TASK OBJECTIVE = Revise the listing from the line with "Where should I click to: Open" through the line with "Switch to the", changing "Bookmarks" to "Favorites" and leaving everything else untouched. Return only those lines.

Extracted data entries
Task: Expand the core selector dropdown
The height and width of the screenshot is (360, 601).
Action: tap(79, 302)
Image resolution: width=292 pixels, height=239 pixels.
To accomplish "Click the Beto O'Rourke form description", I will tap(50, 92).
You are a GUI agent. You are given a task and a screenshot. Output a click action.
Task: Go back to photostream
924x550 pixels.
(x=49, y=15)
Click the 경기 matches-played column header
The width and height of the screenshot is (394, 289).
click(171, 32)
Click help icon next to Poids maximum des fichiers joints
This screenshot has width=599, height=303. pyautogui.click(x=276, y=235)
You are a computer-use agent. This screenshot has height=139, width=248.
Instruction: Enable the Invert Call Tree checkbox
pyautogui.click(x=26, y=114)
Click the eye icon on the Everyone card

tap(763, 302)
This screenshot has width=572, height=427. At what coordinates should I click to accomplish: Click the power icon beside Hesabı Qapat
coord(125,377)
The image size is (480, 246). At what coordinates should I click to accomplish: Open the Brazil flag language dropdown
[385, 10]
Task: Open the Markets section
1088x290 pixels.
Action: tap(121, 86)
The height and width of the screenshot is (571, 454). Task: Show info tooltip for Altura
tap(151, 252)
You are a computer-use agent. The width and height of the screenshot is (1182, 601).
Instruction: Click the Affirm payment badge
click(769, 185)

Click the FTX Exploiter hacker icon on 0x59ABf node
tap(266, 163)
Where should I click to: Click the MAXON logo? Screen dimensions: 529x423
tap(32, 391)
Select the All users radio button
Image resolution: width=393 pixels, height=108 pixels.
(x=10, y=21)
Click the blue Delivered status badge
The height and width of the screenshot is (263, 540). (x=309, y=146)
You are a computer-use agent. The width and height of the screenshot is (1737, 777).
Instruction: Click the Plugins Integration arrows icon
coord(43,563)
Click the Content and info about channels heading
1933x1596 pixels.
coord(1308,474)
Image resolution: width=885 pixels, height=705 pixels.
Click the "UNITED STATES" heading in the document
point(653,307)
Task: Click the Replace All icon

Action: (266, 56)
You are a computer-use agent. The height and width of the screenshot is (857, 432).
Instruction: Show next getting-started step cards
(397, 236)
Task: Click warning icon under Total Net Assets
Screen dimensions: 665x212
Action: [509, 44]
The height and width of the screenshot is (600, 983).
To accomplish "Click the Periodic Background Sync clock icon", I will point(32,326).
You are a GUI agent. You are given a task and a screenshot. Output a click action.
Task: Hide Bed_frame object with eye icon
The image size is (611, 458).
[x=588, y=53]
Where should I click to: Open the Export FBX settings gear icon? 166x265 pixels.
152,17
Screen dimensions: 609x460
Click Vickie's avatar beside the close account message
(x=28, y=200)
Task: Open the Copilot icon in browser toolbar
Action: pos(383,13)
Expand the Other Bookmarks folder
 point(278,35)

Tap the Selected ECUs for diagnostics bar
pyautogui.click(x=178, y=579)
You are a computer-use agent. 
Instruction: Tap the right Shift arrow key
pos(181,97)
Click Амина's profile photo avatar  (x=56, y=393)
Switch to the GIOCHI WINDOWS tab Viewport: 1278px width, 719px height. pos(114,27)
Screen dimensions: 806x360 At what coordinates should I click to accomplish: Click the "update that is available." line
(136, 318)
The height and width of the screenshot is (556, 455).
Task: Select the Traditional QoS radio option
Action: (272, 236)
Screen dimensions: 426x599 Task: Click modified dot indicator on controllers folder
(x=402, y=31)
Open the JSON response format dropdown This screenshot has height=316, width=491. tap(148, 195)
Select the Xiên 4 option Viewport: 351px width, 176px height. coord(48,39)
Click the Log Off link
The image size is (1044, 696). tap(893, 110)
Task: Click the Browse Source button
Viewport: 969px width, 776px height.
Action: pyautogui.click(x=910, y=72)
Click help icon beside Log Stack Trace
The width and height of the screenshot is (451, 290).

SOLUTION TO THIS PROBLEM =
Where should I click to: Open the Export FBX settings gear icon? 166x265 pixels.
152,17
Screen dimensions: 609x460
Click Vickie's avatar beside the close account message
(x=28, y=200)
Task: Open the Copilot icon in browser toolbar
Action: pos(383,13)
Expand the Other Favorites folder
 point(278,35)

Tap the Selected ECUs for diagnostics bar
pyautogui.click(x=178, y=579)
You are a computer-use agent. 
Instruction: Tap the right Shift arrow key
pos(181,97)
Click Амина's profile photo avatar  (x=56, y=393)
Switch to the GIOCHI WINDOWS tab Viewport: 1278px width, 719px height. pos(114,27)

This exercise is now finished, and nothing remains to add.